## TASK BRIEF:
Restate word for word the lines from the one bearing "Given: Focus the Buscar eventos search box" through the end of the entries below, and leave every picture out.

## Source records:
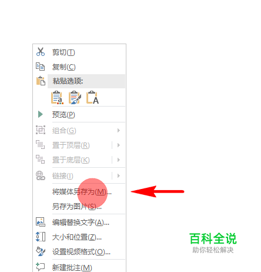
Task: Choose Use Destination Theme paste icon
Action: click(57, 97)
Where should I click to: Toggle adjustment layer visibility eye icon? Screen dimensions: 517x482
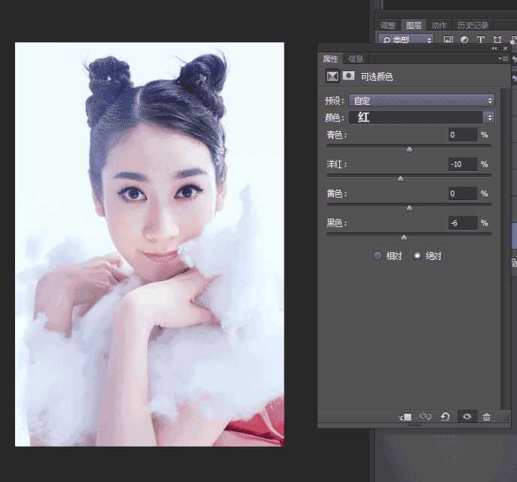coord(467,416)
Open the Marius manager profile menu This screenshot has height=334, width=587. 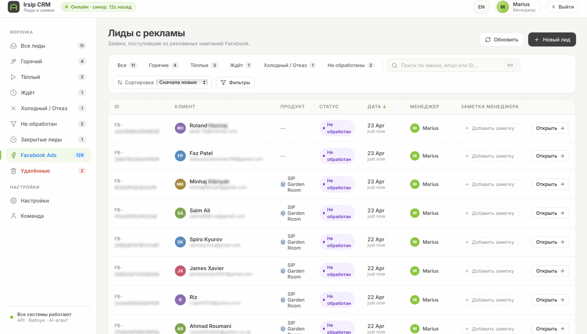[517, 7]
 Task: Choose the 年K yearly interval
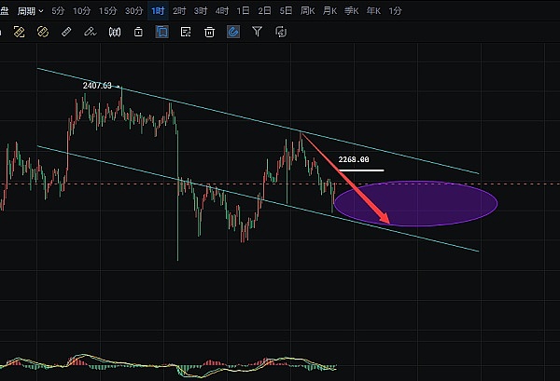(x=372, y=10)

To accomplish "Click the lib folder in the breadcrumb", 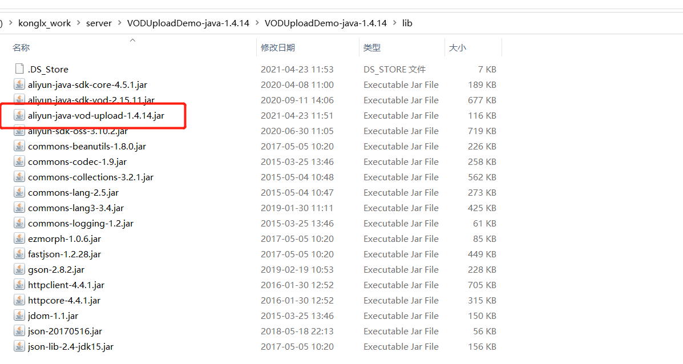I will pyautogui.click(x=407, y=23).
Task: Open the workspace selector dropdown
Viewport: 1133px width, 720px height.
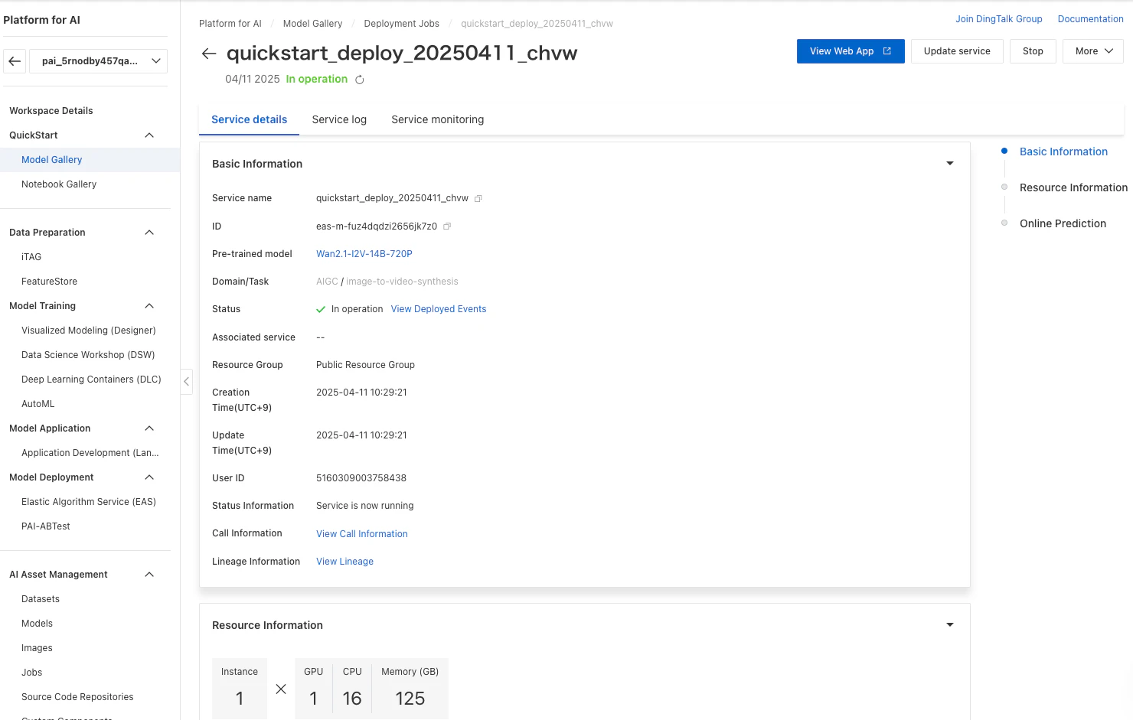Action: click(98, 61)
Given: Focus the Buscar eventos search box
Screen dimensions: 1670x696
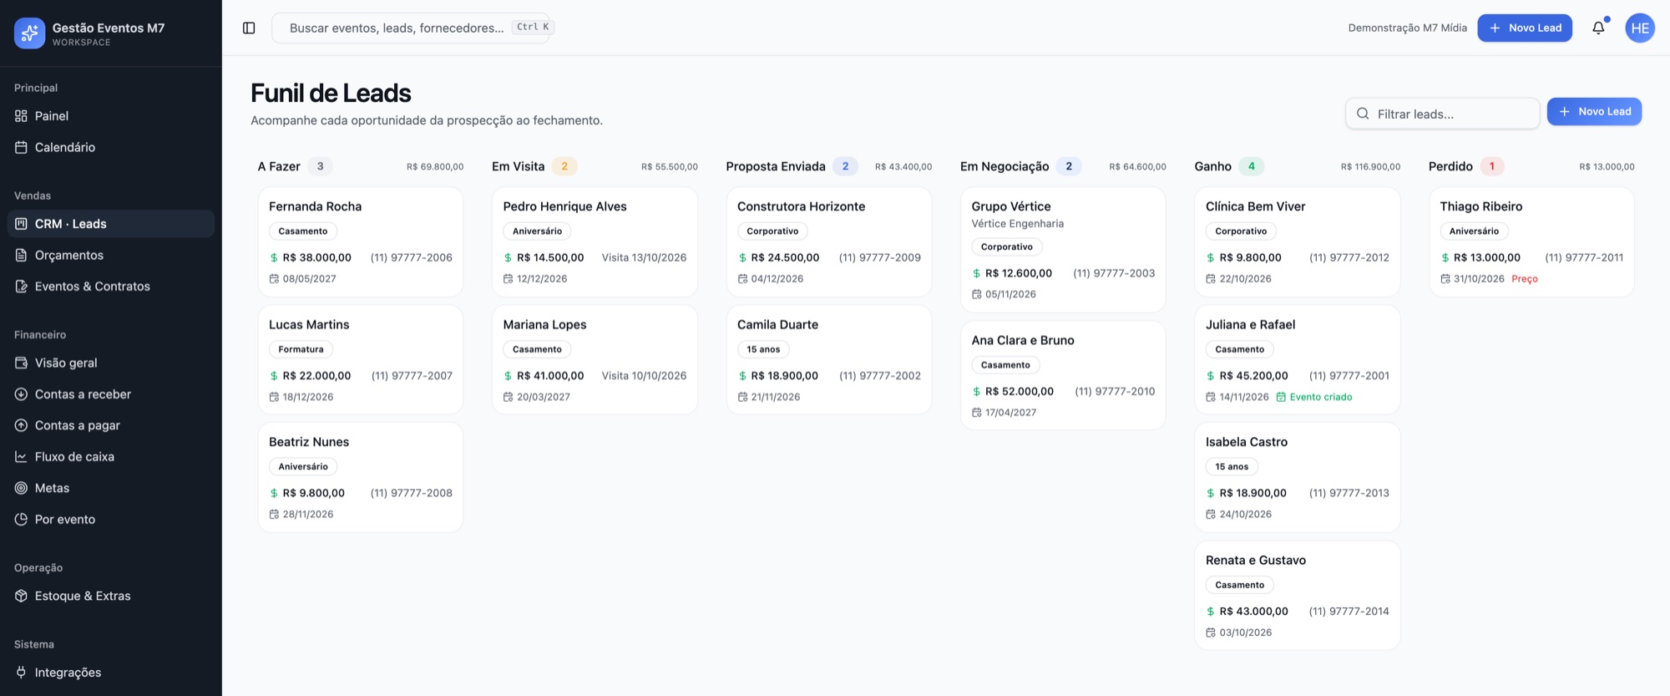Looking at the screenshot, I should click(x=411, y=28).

## OUTPUT:
Given: Focus the Buscar eventos search box
Screen dimensions: 1670x696
Looking at the screenshot, I should click(x=411, y=28).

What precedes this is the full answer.